I had an exchange with a Christian today. He gave me a pamphlet about Jesus and asked me if I have faith. I told him I do and a great deal of it and began to share my beliefs with him.

Starting at the beginning - if, indeed, metaphysics have a beginning and I don’t think they do - I told him how I believe that a tremendous formless mechanism causes us to come into being for an infinitesimally small moment before vanishing again into nothingness, like antimatter.

His brow furrowed in what I could only read as confusion and I’ve encountered that reaction before. Undeterred, I continued, ‘Of course, when we are brought into being we are preprogrammed with all of the memories that comprise the self of that being so naturally we experience our fractional moment of existence as a logical continuation of the memories that immediately preceded beinghood, and the memories that precede those and so on. The being has no way to know of the brevity of their existence: to them it appears exactly as if they had always existed for nine, eighteen, sixty-two years. Whatever.’

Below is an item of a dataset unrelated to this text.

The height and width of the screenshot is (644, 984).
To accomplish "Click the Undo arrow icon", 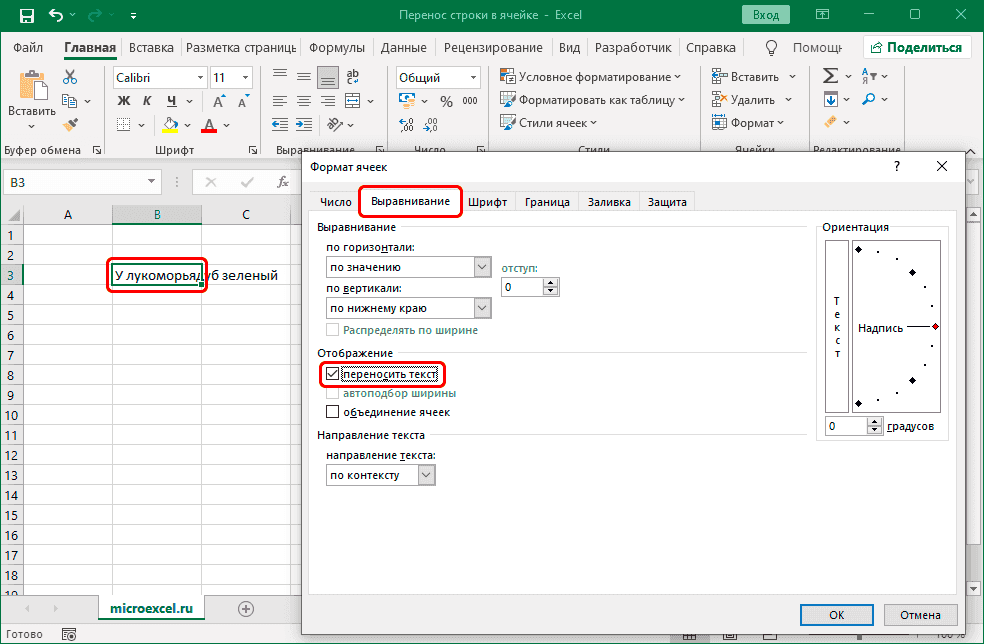I will coord(57,16).
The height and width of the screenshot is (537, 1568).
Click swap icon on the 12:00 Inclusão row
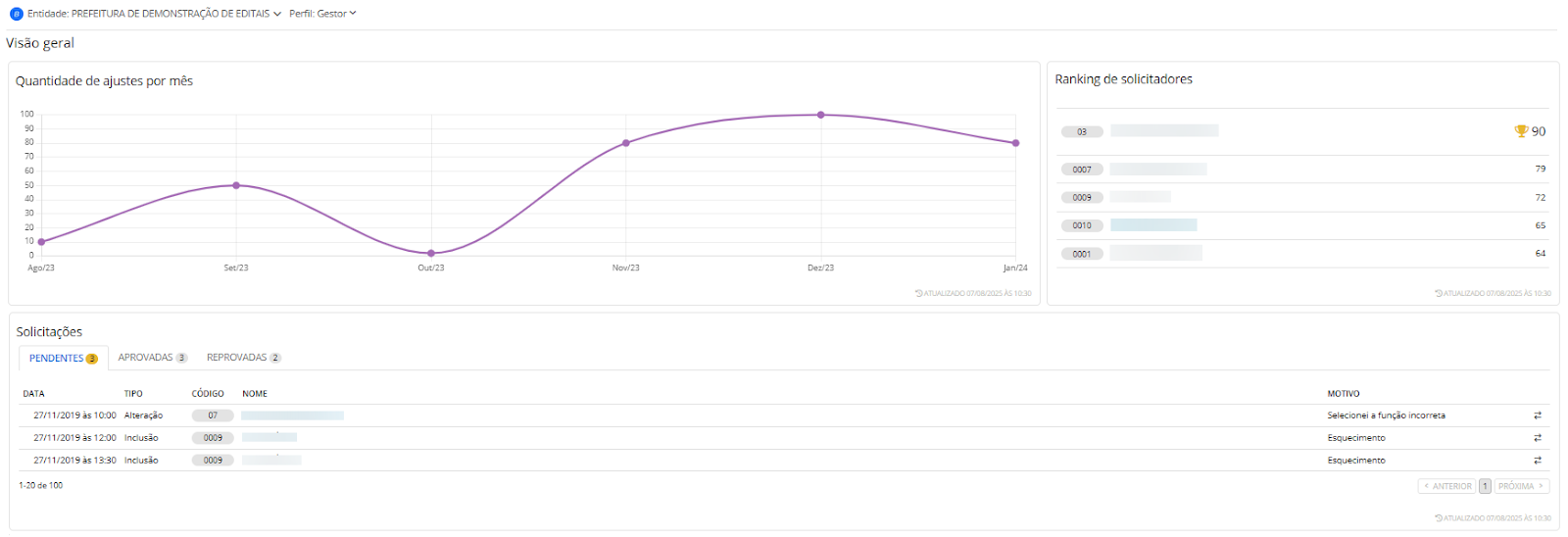coord(1538,438)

I explained that this phenomenon happens over and over, that I might be brought into being here and now and then cease to exist here as me and then be brought into being afresh as someone else entirely, perhaps not even of the same species or even in the same universe. If such a complex world was created entirely for me, with everyone around me mere scene-dressing for the momentary play of my beinghood, one would be unable to imagine the other possible realities that might be constructed for me.

The Christian paused for a moment and then he said, ‘How is that you then?’

I didn’t understand at first so I asked him to clarify.

‘Well,’ he said - choosing his words a little too carefully for my liking - ‘I take it that no being has any memory of their other instances of being brought into being?’

I said that this was, of course, correct in one sense, after all I am not preprogrammed with the memories of any of my other instances of beinghood and that the uniting spirit that links these beings does not, in my case, have access to such memories. I was about to continue when he interrupted me: ‘So there is a spirit common to these beings?’

Why he had interrupted to repeat back to me facts I had already established I didn’t know but I was sharper with him than I intended. ‘Of course there’s a common spirit! It wouldn’t make sense otherwise!’

He wasn’t as chastened as I had expected. Truculently he continued. ‘But if no being remembers their other instances of beinghood then what difference does it make?’

I was aghast. It was becoming clear that I was talking to an idiot. ‘Because, friend,’ I said, pointing the word at him threateningly, ‘what if there were a glitch in the mechanism?’

His brow furrowed again. Confusion was clearly his default state. ‘What kind of “glitch”?’

I paused a moment for effect, noting with not-a-little mischievous pride that his pamphlets were held forgotten at his side. ‘It is possible for something to go horribly wrong in such a complex mechanism. Rather than each instance of beinghood being discrete experience, a spirit may retain its consciousness throughout its sequence of existences. It therefore experiences these disconnected moment and their attendant life memories in a torturously linear fashion, retaining the memory of each but unable to make sense of any of them due to their brevity. The spirit, having no agency within the mechanism and experiencing an infinity of moments, is doomed to this intolerable sensory overload for what it perceives as eternity.’

I expected to read concern in the Christian’s face but I detected none. He simply shrugged and said flippantly, ‘Perhaps that is what Hell is,’ trying to turn attention back to the pamphlet.

I wasn’t going to let him get away that easily. I was hurt and angry by his nonchalant response to what I reasonably considered a matter of great metaphysical importance.

‘Hell it would be, yes, but don’t you understand?’ I pleaded. ‘This could happen to you or to me at any moment. We may be, in a very real sense, only a split-second away from an eternity of that.’

He thought for a moment and then said, almost-but-not-quite apologetically, ‘I don’t believe that.’

I held out my hands palm upwards like a master showing his dog he has nothing more to give. He started trying to tell me about Jesus again but I wasn’t going to waste any more time on this proselytising zealot. It crossed my mind to give him back his pamphlet as a symbol of my rejection of him but something stopped me. I smiled weakly, nodded goodbye and stopped off to buy a blood pudding on my way home.

It was later, when I was eating the blood pudding, that I saw the pamphlet on the kitchen counter and it occurred to me that I might make some pamphlets of my own but I knew I probably wouldn’t. After all, by the time I’d be handing them out I would be someone else and I wondered if I would ever be the Christian in a moment where he was talking to me. With an infinity of moments stretching in front and behind me I was encouraged by the thought that if it hadn’t happened already, at some point it would. And I fell to my knees and I prayed that I would never recall it.